Real dollar sales also contracted 7.7 percent in May. This was the fourth time in five months that real dollar orders have contracted month-over-month. While the annual rate of change in units was still growing in May, the annual rate of change in dollar orders has contracted for three straight months.
The North Central-West saw unit orders dip 1.9 percent compared with one year ago. However, they had significant growth the previous four months. So, the annual rate of growth was sill accelerating and is now at 6.2 percent. While unit orders contracted, dollar orders were up 13.6 percent. Annually, growth in dollar orders has accelerated for four months and is now at 10.8 percent.

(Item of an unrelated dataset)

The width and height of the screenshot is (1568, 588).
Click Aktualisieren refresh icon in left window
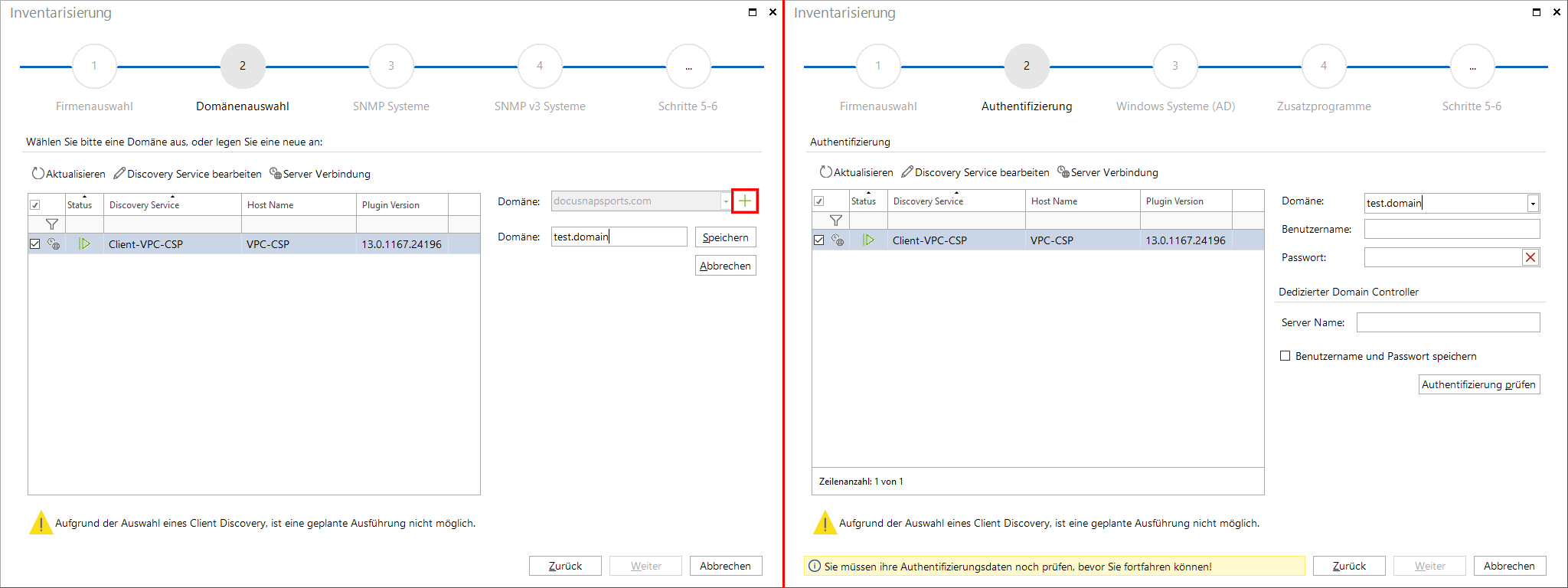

The North Central-East has had growth in unit and dollar orders for two straight months although growth was much slower in May than in April. Annually, unit orders have been growing since March 2014 but dollar orders grew for the first time in three months.
The West saw unit orders increase 7.7 percent in May. Annually, unit orders grew at a rate of 5.1 percent, which has accelerated for three months. Dollar orders increased 15.6 percent in May. Annually, dollar orders are growing for the first time since 2014.
The Southeast saw unit orders contract for the first time since October 2014. They were down 4.1 percent in May. Annual unit order growth of 11.9 percent is currently the fastest of any region. However, dollar sales have contracted three of the last five months. Annual dollar orders are still growing, but at a much slower rate than unit orders. Therefore, average prices are struggling in the Southeast.
The Northeast has seen unit orders grow for four straight months. The annual rate of growth has accelerated for four straight months and is not at 4.5 percent. Dollar orders have grown five of the last six months. As a result, dollar sales grew on an annual basis for the first time since October 2014.
The South Central is currently the only region that is really struggling. Unit sales have contracted seven months in a row. They have contracted more than 55 percent in three of the last four months. The annual rate of change continued to contract faster and is now contracting at a rate of 17.5 percent. Dollar sales have been even worse, contracting more than 60 percent in two of the last four months. The annual rate of change in dollar orders is now down 21.4 percent.